=== Extract provided ===

My Car Quest

March 19, 2024

The Rolls Royce Camargue

When Rolls went hat-in-hand to the Italians

by Wallace Wyss –

You would think that Rolls Royce, being rather stodgy in the ’60s, was doing the right thing to go to an Italian design house for a body style in the ‘70s (the Rolls Royce Camargue).

But they stubbed their toe – badly.

Rolls Royce Camargue

The design, the Camargue, (“CA-MARGUE”) named after an area of France which one tourist site described as “a triangular area lying on the coast between the Languedoc-Roussillon and Provence. It is a river delta where the Rhône meets the sea – a marshy island bounded by two branches of the Rhône and the Mediterranean Sea.”

Rolls Royce Camargue

In other words, a swamp. Bentley was oh so much smarter to call a convertible later on the “Azure,” after the Cote d’Azur where Rolls and Bentleys are found chock-a-block on the Croissette. You want to cruise the Cote d’Azur, you don’t want to cruise a swamp.

Rolls Royce might have thought having an association with a known Italian coachbuilder (Pininfarina) would make a difference. It didn’t. The Rolls Royce Camargue was a dog in sales.

The design was a 2 plus 2 coupe, with a slightly slanted B pillar and sharply slanted rear roof. Its chief contribution to RR design was its slab sidedness, similar to the Fiat 130 coupe also by Pininfarina.

That no coincidence because its designer at Pininfarina was Paolo Martin who did the Fiat 130 Coupé. In front there was a large grille with a pre-war sized Spirit of Ecstasy, the Rolls name for the statue of the naked lady with wings that adorns every Rolls prow.(there’s probably a story on the lady that modeled for the sculpture , but this is a family publication….).

Rolls Royce Camargue

Rolls Royce Camargue

For some reason they tilted the famous Parthenon-style grille forward seven degrees?.(It had been tilted back on a few one -offs for aerodynamic reasons on earlier cars).

=== Record excerpts ===

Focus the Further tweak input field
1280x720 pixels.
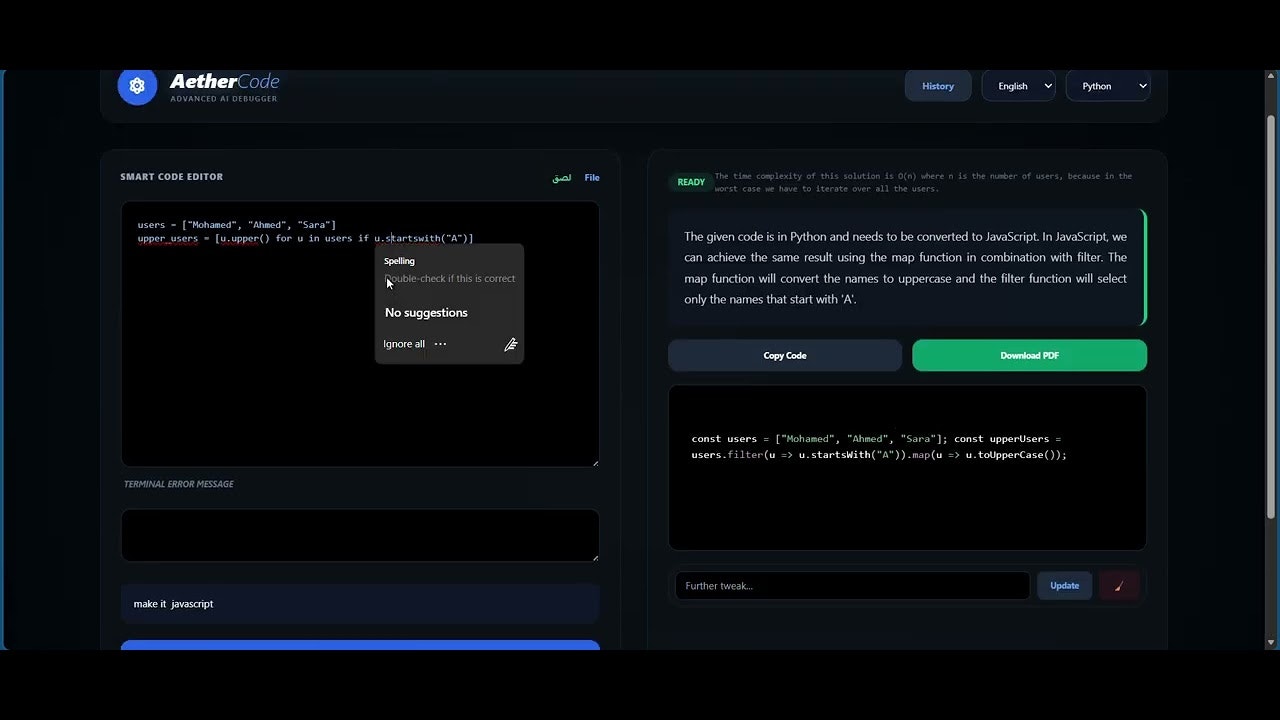[851, 585]
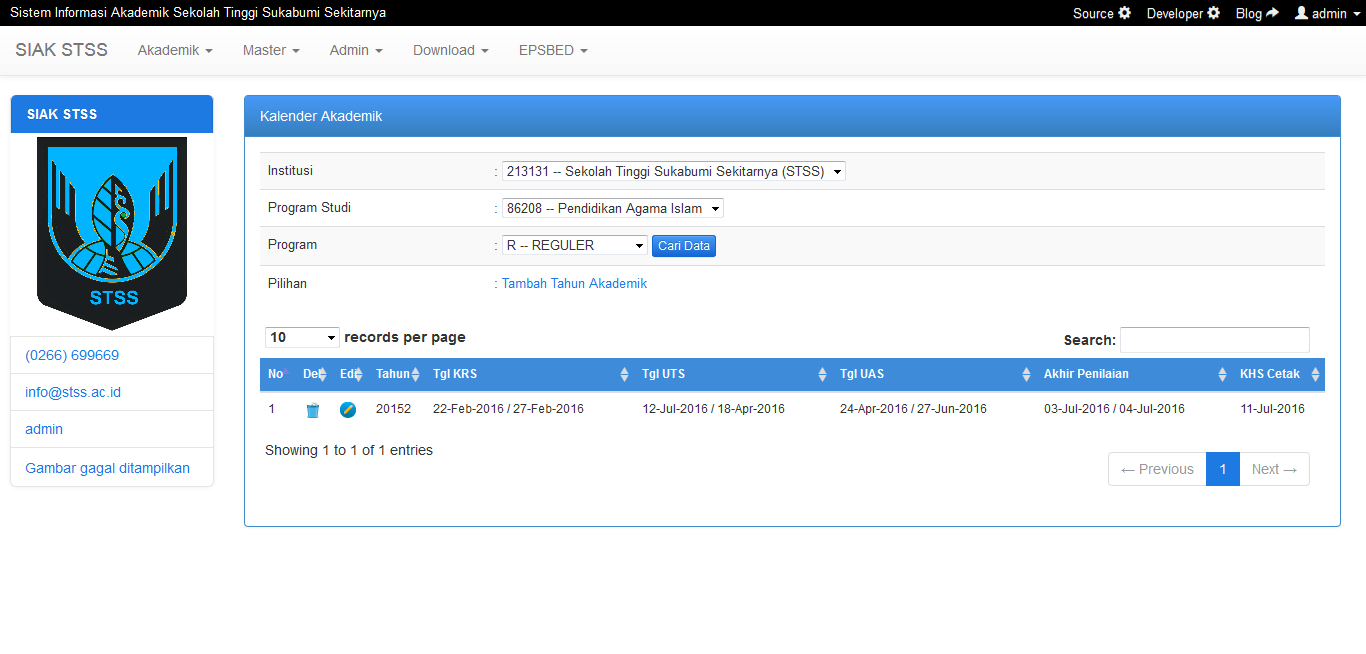The height and width of the screenshot is (654, 1366).
Task: Open the Institusi selection dropdown
Action: pos(672,170)
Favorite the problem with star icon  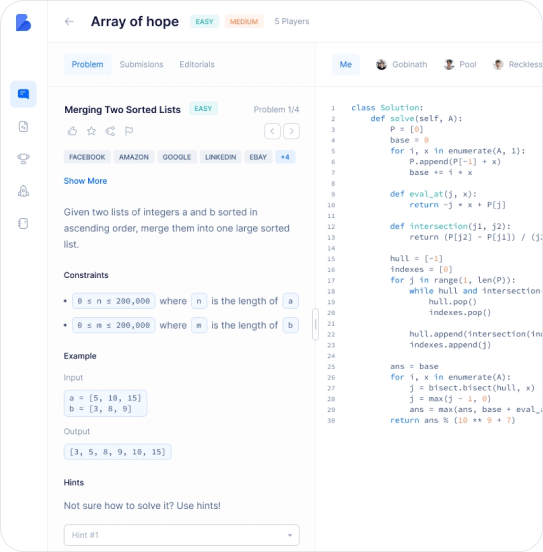92,131
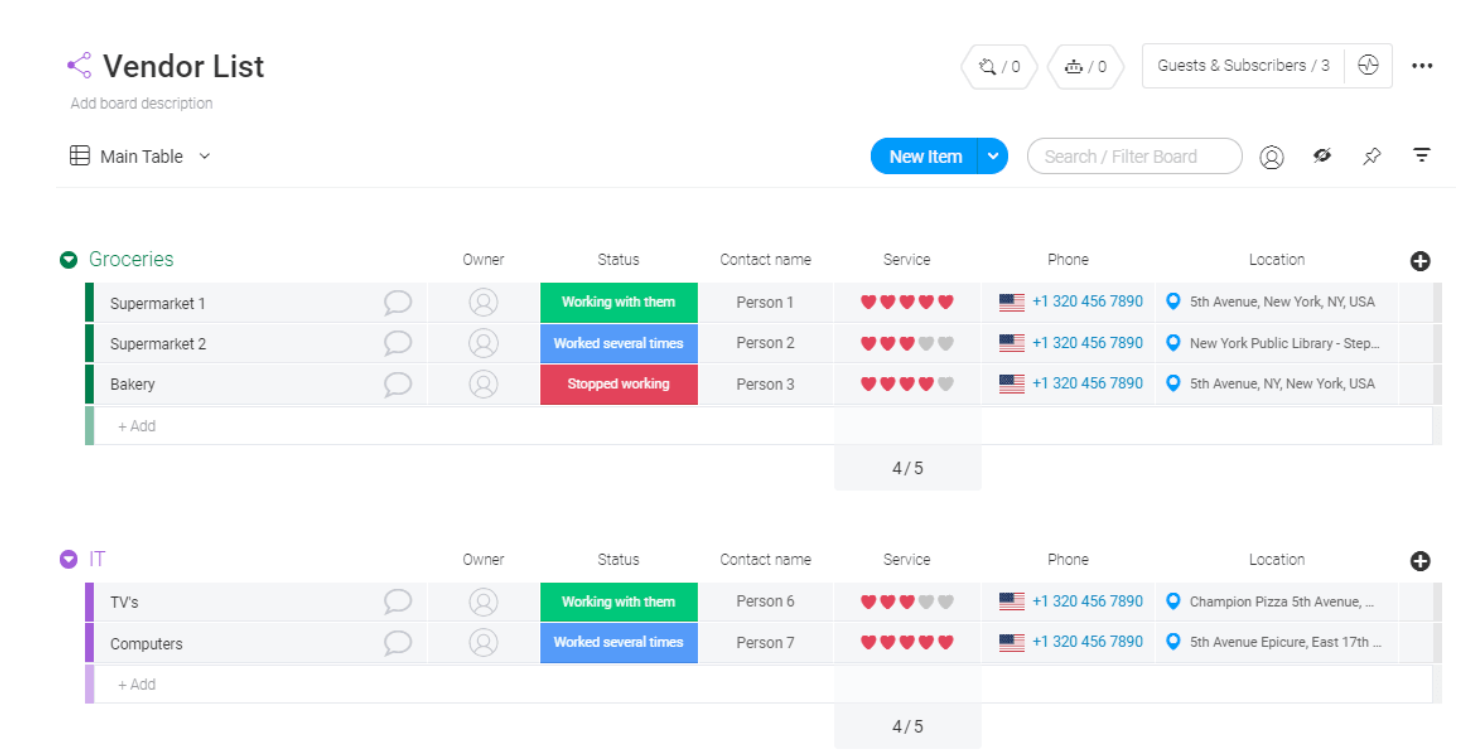The height and width of the screenshot is (756, 1482).
Task: Click the location pin for Supermarket 2
Action: [1172, 342]
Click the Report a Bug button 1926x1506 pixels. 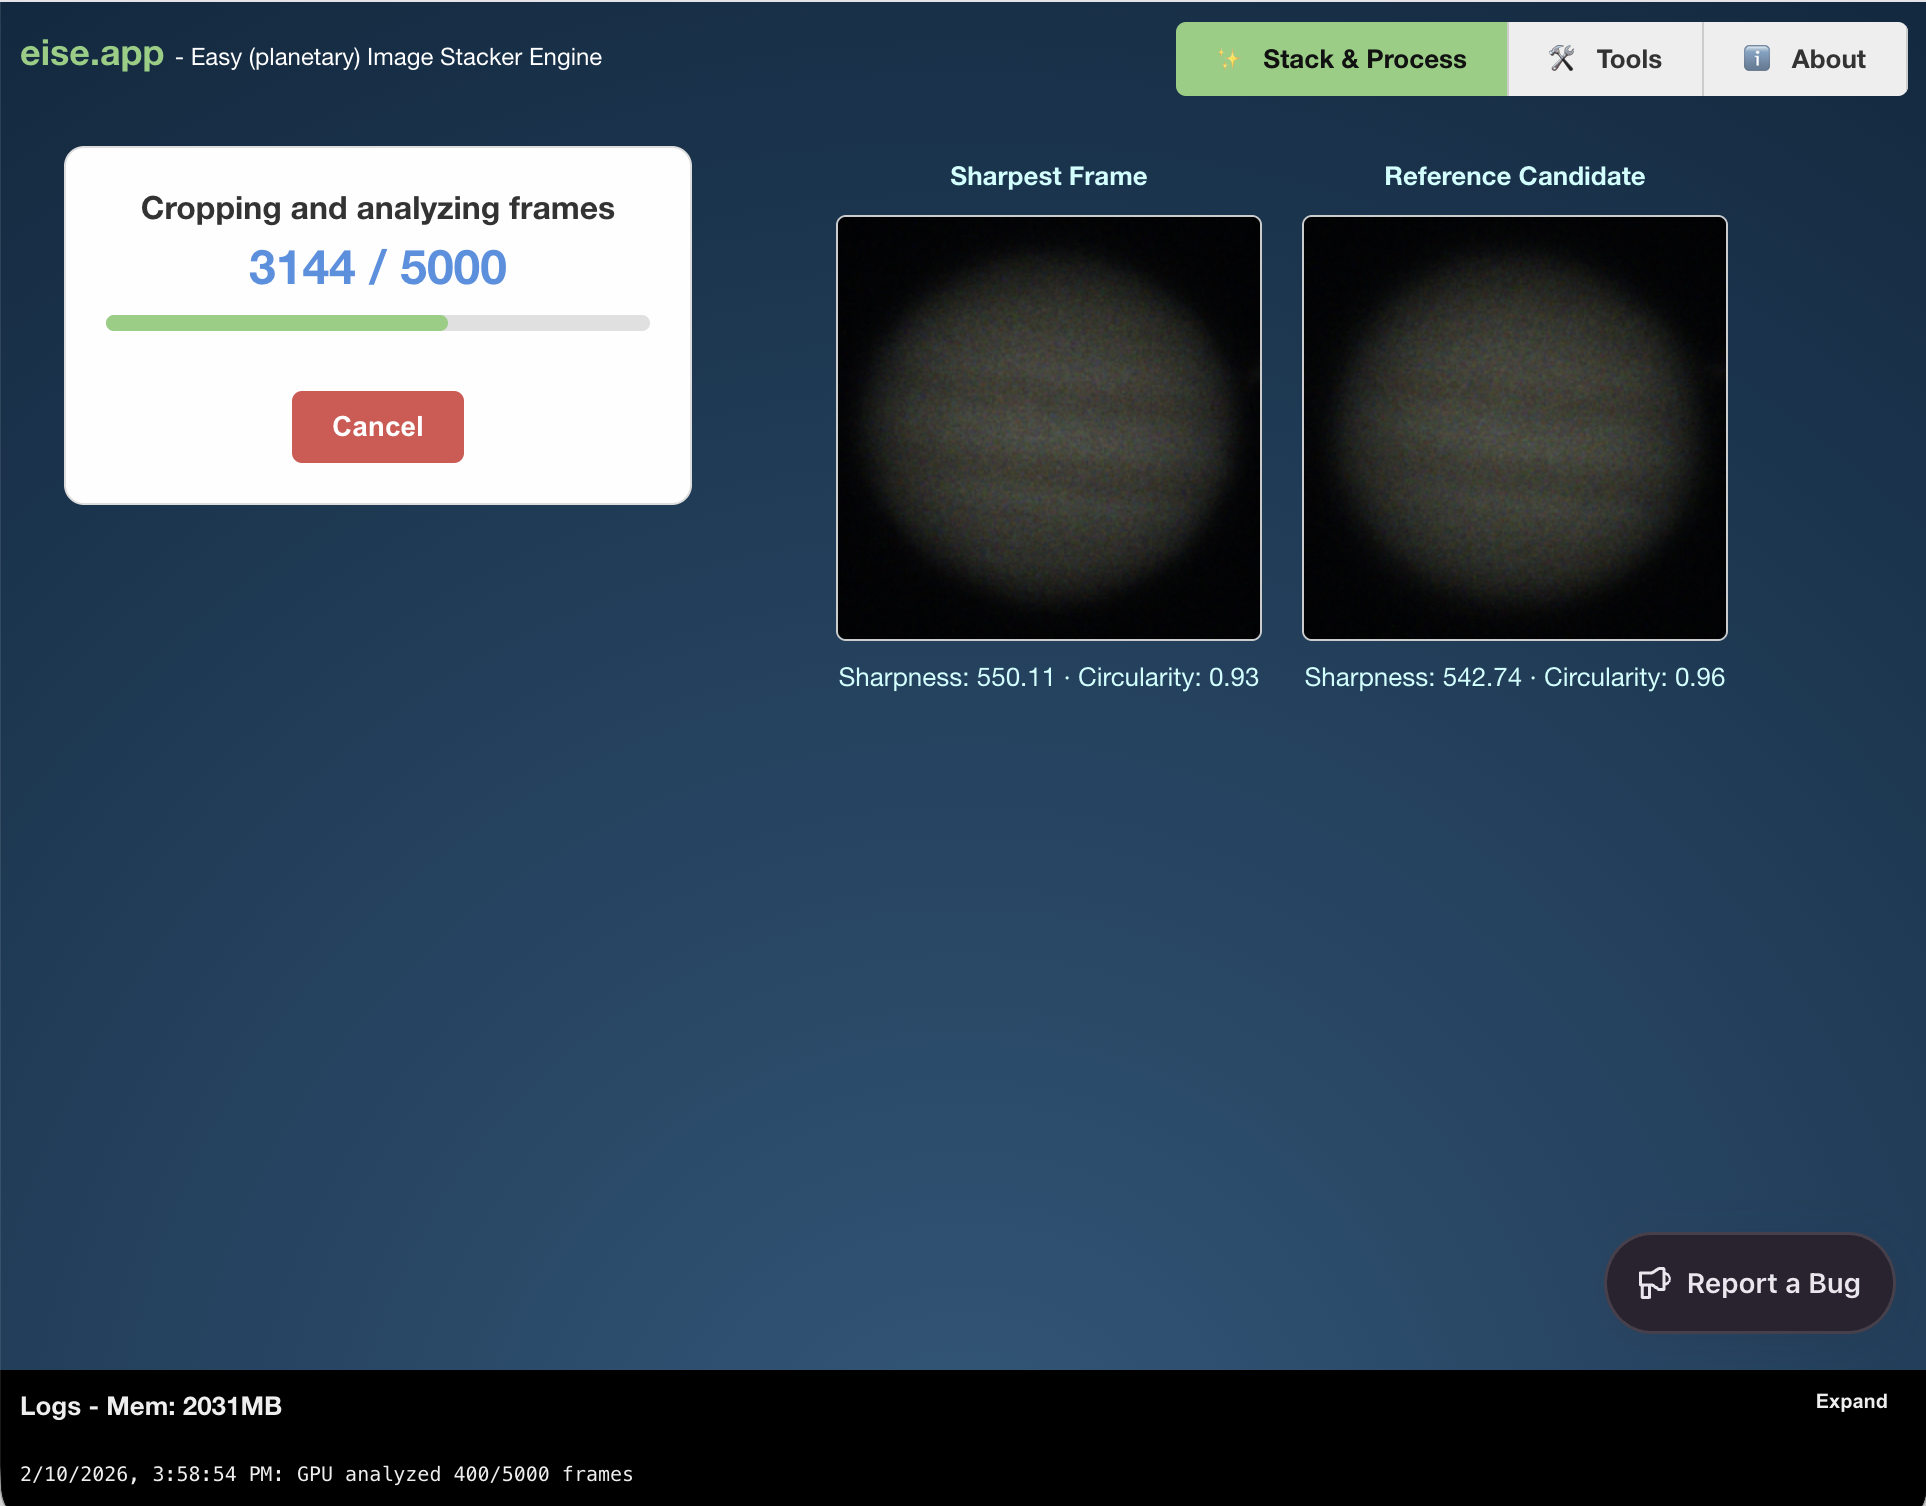coord(1748,1283)
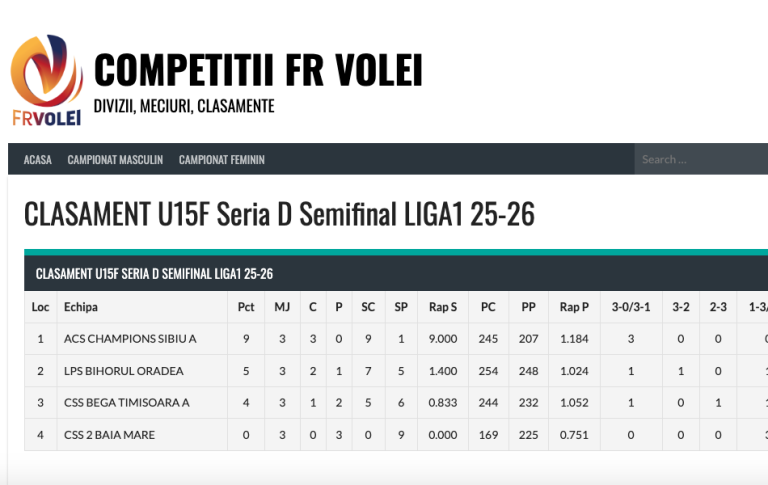Open the CAMPIONAT FEMININ menu

click(x=222, y=160)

===

Short task »
Copy the stretch of the article on the Rolls Royce Camargue from "by Wallace Wyss" through "toe – badly.", swapping "stodgy" for "old-fashioned".

Solution for this exercise »
by Wallace Wyss –

You would think that Rolls Royce, being rather old-fashioned in the ’60s, was doing the right thing to go to an Italian design house for a body style in the ‘70s (the Rolls Royce Camargue).

But they stubbed their toe – badly.